I still walk a fair bit, but more slowly now. When accompanied by my wife, I often feel like the late Queen’s prince consort, doggedly trailing a few steps behind. When I speed up to catch up, momentum takes over, making me fear I’m about to pitch forward into a face-plant.

My face certainly has no need for that! I reckon it has received a hundred stitches or more during my lifetime, most from sporting endeavours, some from a head-on vehicle collision I was involved in. The earliest of these were the old, black thread type, worn almost as badges of honour, like dueling scars; the more recent were the dissolving type. And once or twice, I’ve had facial cuts glued back together.

On one long-ago occasion, I was bemoaning the ravages of the latest sewing job, and a teammate said, “Don’t sweat it, Ace! With that face, you’re not going anywhere, anyway!”

At least there was no visible scarring left behind, although the same can’t be said for my torso, where those removals I referred to earlier took place. I was opened on two different occasions—‘from stem to gudgeon’, as my mother phrased it—and I bear shiny, white scars in a capital I shape, running from just below my breastbone to just above…well, you know. Those scars don’t really bother me, not now, although I rarely take off my shirt in public.

Which is just as well, I suppose, because there was never a great demand for me to do so, even before the surgeries.

To my chagrin, the seventy-one inches of height I enjoyed during my all-too-brief prime have shrunk; either that, or I stand with a slight stoop now.
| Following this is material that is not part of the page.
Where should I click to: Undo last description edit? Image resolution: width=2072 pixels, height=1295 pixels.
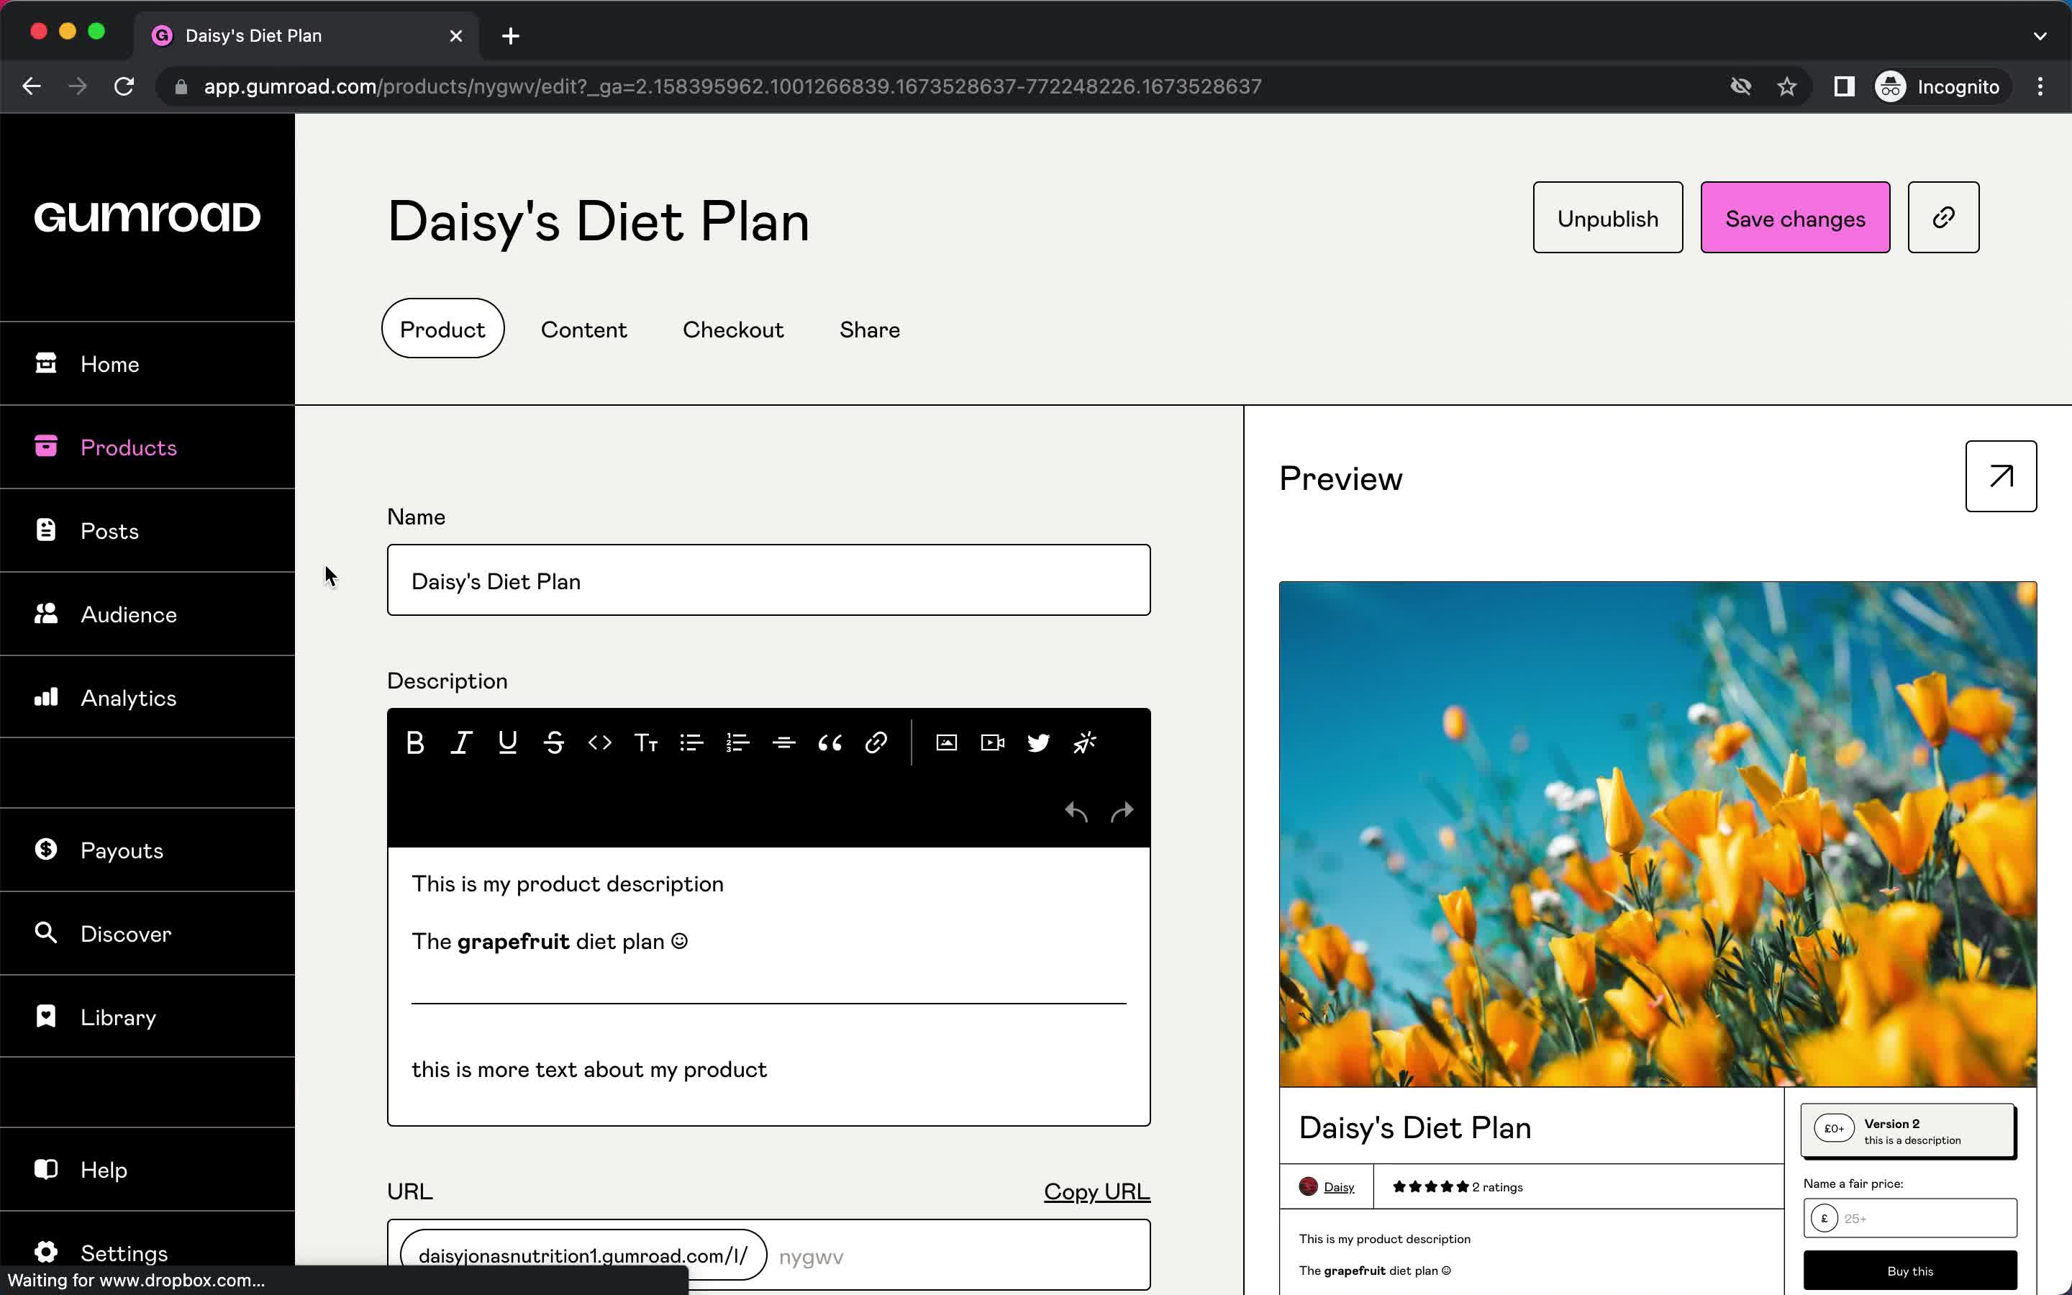[1075, 810]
Still and all, even with the depredations of aging, virtually nothing has been added to my body—save, perhaps, for a few pounds which I try to carry well. Not for me the ‘chest at rest’ my father used to joke about in his later years.

In Ecclesiastes, we are cautioned: …vanity of vanities; all is vanity. And there is some truth to that, I suppose. It is the rare person among us who can pass a mirror without at least a sidelong glance—and I am not that person. But it has come as quite a shock to see, when I do sneak a peek, an old man staring back at me.

“Are you really me?” I murmured silently on a recent occasion.

And the old man replied, “Yes I am! But don’t despair, because all of this is you. And despite what you think, a great deal has been added to your original package.”

“Only the years,” I sighed resignedly, “and the number of yesterdays.”

“And tomorrows,” the old man declared. “Don’t forget the tomorrows that are yet to be added! And don’t discount the experiences you’ve already accumulated. You are a part of all you have met!”

As I gazed reflectively at the old man, listening to his buoyant assurances, I realized there was indeed something else he was adding: an unshakable conviction that the best is yet to come.

And for that, and for however long it lasts, I’m grateful.

Weighed and Measured

I was weighed the other day, and measured.  And to my great surprise, I was found wanting.

There I stood, like a lamb for the slaughter—clad in undergarments and socks, a paper gown hanging ignominiously from my slumping shoulders—facing the long arm of the weigh scale, its pendulous weights being moved unrelentingly to the right by an unsympathetic nurse.

weighed2

Another arm, this one perpendicular to the weigh bar, lay atop my head.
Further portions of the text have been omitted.